Die Müdigkeit lag mir noch in allen Gliedern, als Gulam Hussein mich am nächsten Morgen weckte; aber es war doch schön, wieder abziehen zu können, und noch schöner würde es werden, wenn ich erst die unheimliche Wüste hinter mir hatte, nachdem ich sie zum zweitenmal durchquert. Erst mußte ich aber noch ein Panorama der ganzen Gegend zeichnen. Ich kletterte daher auf ein die Aussicht beherrschendes Dach, wohin mir einige fünfzig Männer und Buben das Geleit gaben. Weil ich jedoch keine Lust verspürte, mit ihnen unter den Ruinen des Hauses begraben zu werden, jagte ich die zu schwere Belastung des Daches fort und behielt nur zwei in der Geographie der Gegend bewanderte Männer bei mir. Unterdessen wurden die Kamele beladen; dann ging es auf der Straße nach Turut vorwärts.

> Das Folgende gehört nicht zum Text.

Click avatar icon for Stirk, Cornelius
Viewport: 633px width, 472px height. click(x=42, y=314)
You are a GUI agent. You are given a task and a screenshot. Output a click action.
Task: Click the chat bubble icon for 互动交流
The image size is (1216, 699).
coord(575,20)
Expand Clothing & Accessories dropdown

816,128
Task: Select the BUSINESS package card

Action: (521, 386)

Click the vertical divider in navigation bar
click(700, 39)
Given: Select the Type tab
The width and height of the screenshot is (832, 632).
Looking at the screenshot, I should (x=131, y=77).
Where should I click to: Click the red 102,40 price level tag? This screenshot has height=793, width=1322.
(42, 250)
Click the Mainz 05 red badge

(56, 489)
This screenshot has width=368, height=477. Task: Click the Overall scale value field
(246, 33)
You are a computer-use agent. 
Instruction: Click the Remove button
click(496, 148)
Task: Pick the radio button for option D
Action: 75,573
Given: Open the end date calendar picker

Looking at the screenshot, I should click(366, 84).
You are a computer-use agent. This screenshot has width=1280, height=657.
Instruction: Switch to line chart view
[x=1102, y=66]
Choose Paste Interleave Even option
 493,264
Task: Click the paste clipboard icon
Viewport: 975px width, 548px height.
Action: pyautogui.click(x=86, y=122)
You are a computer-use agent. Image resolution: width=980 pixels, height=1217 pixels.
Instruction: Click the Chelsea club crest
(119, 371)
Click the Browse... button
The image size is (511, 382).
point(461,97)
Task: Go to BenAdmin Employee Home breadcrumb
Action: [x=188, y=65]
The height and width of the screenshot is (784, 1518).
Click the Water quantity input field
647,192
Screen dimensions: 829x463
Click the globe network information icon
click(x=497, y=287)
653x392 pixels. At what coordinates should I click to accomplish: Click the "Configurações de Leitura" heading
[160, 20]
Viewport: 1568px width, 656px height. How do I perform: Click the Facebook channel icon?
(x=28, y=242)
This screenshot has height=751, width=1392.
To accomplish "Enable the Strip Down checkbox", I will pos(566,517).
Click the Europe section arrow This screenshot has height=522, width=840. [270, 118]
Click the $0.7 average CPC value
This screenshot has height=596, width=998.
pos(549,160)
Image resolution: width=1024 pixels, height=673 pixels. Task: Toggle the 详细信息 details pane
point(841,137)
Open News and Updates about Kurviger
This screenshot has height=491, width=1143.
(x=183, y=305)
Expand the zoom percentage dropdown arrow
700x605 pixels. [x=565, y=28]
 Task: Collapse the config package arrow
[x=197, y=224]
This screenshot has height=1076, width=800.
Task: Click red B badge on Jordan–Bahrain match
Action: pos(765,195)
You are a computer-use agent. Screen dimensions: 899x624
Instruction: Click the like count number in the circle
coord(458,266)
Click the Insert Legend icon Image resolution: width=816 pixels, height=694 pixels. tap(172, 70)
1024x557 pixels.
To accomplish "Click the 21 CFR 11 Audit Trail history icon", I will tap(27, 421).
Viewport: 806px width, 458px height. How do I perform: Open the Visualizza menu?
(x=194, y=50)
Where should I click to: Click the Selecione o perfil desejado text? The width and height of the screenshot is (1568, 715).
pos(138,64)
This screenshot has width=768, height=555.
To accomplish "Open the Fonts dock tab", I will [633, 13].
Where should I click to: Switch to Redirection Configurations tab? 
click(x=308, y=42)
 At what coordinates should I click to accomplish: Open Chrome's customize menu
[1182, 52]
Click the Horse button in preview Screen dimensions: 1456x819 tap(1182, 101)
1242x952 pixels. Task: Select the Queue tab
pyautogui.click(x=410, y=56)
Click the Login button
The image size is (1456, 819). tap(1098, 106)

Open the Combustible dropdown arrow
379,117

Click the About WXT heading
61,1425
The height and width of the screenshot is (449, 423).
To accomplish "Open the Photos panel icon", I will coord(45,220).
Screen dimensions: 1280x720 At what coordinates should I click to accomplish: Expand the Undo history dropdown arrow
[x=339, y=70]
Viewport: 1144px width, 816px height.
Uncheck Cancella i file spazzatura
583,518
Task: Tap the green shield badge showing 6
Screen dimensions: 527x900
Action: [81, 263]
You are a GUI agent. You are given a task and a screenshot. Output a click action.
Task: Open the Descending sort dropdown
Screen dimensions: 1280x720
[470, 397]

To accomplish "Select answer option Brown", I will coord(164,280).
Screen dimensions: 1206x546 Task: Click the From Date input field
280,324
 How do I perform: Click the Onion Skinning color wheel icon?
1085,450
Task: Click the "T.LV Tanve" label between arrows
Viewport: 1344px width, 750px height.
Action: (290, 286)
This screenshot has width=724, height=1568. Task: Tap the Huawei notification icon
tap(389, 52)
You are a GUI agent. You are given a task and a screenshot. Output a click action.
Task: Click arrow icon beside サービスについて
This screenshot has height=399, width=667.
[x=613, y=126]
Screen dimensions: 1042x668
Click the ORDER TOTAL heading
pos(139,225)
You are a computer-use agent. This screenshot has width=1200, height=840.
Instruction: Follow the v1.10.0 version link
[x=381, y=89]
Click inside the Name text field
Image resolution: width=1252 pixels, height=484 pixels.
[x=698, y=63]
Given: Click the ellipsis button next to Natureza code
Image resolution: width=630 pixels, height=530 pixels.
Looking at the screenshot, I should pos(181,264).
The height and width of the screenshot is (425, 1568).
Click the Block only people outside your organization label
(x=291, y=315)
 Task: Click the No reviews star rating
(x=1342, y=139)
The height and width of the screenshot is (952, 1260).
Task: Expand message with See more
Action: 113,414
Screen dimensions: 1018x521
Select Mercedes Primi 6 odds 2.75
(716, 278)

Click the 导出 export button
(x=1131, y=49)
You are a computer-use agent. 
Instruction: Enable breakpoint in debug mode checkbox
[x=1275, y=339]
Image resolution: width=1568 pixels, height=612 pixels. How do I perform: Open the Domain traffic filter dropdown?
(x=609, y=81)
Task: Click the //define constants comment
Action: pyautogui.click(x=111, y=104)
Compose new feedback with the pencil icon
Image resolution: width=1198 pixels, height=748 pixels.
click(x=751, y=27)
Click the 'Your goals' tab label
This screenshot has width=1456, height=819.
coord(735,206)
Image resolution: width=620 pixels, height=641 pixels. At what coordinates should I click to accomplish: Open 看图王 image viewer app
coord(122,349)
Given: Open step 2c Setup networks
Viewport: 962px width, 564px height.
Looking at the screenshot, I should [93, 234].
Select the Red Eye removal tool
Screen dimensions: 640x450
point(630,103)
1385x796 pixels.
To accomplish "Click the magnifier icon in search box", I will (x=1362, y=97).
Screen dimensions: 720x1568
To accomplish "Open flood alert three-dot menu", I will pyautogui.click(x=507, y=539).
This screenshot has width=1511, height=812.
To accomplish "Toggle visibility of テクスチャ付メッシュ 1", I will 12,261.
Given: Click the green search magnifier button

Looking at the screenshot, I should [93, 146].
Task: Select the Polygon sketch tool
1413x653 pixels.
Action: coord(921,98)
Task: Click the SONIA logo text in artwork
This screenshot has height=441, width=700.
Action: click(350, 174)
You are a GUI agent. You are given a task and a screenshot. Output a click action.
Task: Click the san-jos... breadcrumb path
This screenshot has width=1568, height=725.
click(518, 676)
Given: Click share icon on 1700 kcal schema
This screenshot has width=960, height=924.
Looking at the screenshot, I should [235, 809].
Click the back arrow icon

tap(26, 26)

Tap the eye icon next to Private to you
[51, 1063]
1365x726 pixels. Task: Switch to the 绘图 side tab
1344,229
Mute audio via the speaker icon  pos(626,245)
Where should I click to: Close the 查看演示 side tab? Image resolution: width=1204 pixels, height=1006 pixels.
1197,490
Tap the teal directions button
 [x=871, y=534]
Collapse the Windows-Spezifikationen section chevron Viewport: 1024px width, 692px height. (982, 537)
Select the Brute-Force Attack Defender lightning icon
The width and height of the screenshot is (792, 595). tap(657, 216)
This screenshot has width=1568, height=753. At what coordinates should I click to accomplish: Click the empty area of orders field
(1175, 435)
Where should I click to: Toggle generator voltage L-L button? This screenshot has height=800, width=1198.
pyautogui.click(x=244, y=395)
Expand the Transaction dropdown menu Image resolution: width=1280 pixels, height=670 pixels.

Im Ostsüdosten erscheint ein kleiner, niedriger Berg, der am Rande der Wüste liegende Kuh-i-kohuan. Unser Pfad kreuzt eine Reihe trockner Erosionsrinnen. Durch alle diese Rinnen strömt nach heftigen Regengüssen Wasser, und seine Fluten schwemmen große Massen des Verwitterungsmaterials der Berge und des außerordentlich feinkörnigen Staubes, der den gelben Ton der Kewir bildet, nach der Wüste hinunter. Hier konnte man, ebenso wie am Südrande der Wüstendepression, direkt sehen, daß die peripherischen Wasserläufe die tiefe Bodeneinsenkung nach und nach ausgefüllt haben und immer noch ausfüllen.

Durch einen gewundenen Hohlweg gelangte ich nach Pejestan, von dem ich schon so viel gehört hatte. Ich fand das Dorf grau und öde, aber malerisch; es soll dort 100 Häuser, 8 Kamele und 500 Schafe geben. Auf dem kleinen offenen Marktplatz hatten sich viele Leute eingefunden, um uns anzugaffen, darunter auch einige junge Damen, die zwar sehr schmutzig, aber recht hübsch waren; schon mit einigen zwanzig Jahren sehen sie alt und abgemagert aus. Hier rasteten auch unsere Reisegefährten aus Jezd, die uns so geschickt durch die Kewir gelotst hatten; sie kamen uns höflich entgegen, begrüßten uns und wünschten uns glückliche Reise. Sie selbst wollten heute nacht nach Turut und Schahrud weiterziehen.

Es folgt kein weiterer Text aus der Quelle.